Поэтический ренессанс начала шестидесятых сказывается прежде всего в том, что поэтические сборники начинают издаваться в страшном, ни на что не похожем количестве. Никакой серебряный век не знал такого вала рифмованной продукции. Здесь уже, как ни печально, доминирует самая натуральная растительность, поскольку империя медленно зарастает, природа отчетливо берет над ней верх. Поэтика труда, мозолистые руки, горящие сердца и прочие чисто человеческие атрибуты отходят в прошлое. За один 1969 год в СССР опубликованы поэтические сборники: «Зеленый поезд», «Зеленый купол», «Зеленые колокола», «По зеленой шкале», «Елки зеленые» (не подумайте, лирика, Римма Казакова), «Зеленая песня», «Зеленый огонь», «Зеленый дым» и «Зеленая планета». Это неуклонное позеленение – так окисляется бронза – сопровождается буйством дикой растительности: «Цветущие тополя» и «Шумите, тополя», «Человек с черемухой» и просто «Черемуха», без человека, «Родина рябиновой зари» и «Ветви», «Жгучие травы», «Вербохлест», «Голубая береста», «Лесной шиповник»… «Вы не плачьте, ивы!». Где уж плакать: торжествуем, все нами заросло – все «Межи» и «Камни» двадцатых… Примечательно, что стареющая держава начинает ценить доброту: «Добрые стихи», «Добрые семена», «Добрая красота»… Намечается некая индивидуализация – есть названия от первого лица, но составляющаяся из них биография так же клишированна, как анкета при поступлении на работу: «Я здесь родилась», «Я живу на Земле», «Прописан на Земле», «Я с тобою, Россия», «Я не видел отца», «Я приду на свиданье», «Есть у меня друзья на белом свете» – и наконец загадочное «Ищи меня по карте». Але, милый, куда ты запропал? Или лирический герой и впрямь уже убежден, что его имя столь широко представлено на карте Родины? Во все это периодически вплетаются «Разговоры с матерью», «Разговоры с отцом» и «Наказы сыну».
К началу восьмидесятых растительная стихия разбежалась еще шире – в стихи (и в названия) врывается стихия природности, окончательно вытесняя человеческое. «Коснись травы» – и то сказать, чего ж еще касаться? Почти ничего не осталось. То, что свершаются сроки и близок крах, в названиях поэтических книг звучит скрытым, но от того не менее тревожным лейтмотивом: напрасно один автор уверяет, что открылось «Третье дыхание», а другой – что «Моря не мелеют». «Грянул срок». «Осенцы». «Листобой». «Пламень костров и листьев». «Письмо из осени». «Предвестие». «Бабье лето». «Узел жизни». «Поздняя звезда». «Звучанье тишины». «Окольцованная синева». «Перемены лет». Безрадостно, короче.

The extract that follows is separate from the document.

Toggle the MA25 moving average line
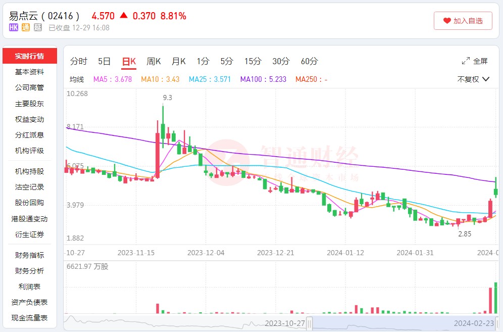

Если в двадцатые и шестидесятые господствует все «первое» (первый снег, первый утренник, первый рассвет, первый дождь, первый взгляд), то в восьмидесятые все безнадежно последнее – и ливень, и дождь, и лист. Случаются, конечно, гастрономически-бодрые названия вроде «Месяц красной рыбы» или радостные заверения «В десанте служим мы крылатом», но поэзия не врет. «Ну что хорошего в калине?» – вопрошает один из авторов. И то сказать, ничего. Россия становится чудовищно провинциальной – появляются дежурные названия «Моя провинция», «Дорогая моя провинция», «Сосновая провинция»… Прав был поэт, озаглавивший книгу «Стихи без названия»: все слова девальвированы.
Но напрасно стал бы ждать читатель, что девяностые годы что-то изменили в смысле названий поэтических книг. Тут наблюдается обвальное падение планки вкуса – связанное прежде всего с тем, что книгу теперь может издать каждый: в некотором смысле мы вернулись к Серебряному веку. Природа ушла на второй план, присутствует редко, вообще нынче мода на стихотворные строчки, выносимые в названия: «Любви незабвенное чувство», «Мне приснился клевер», «Узор волшебных снов», «Души моей волшебная княжна», «И вновь я пою об Урале», «Из дальних странствий возвратясь…», «Песнь девы, дарующей жизнь», «Когда молчат пророки гор» и даже многообещающее «Мне слиться бы с великой тундрой». Тут «И мудрость лет, и пыл души», и «В глубинном таинстве колодца», и «Такая карта мне легла» – сплошные ямбы. За что боролись, на то и напоролись. Среди всего этого плавают «Граффити» и «Хакер», но никуда не делись и традиционные «Пути», «Путники» и «Странники», а также «Твои глаза» и «Ее глаза».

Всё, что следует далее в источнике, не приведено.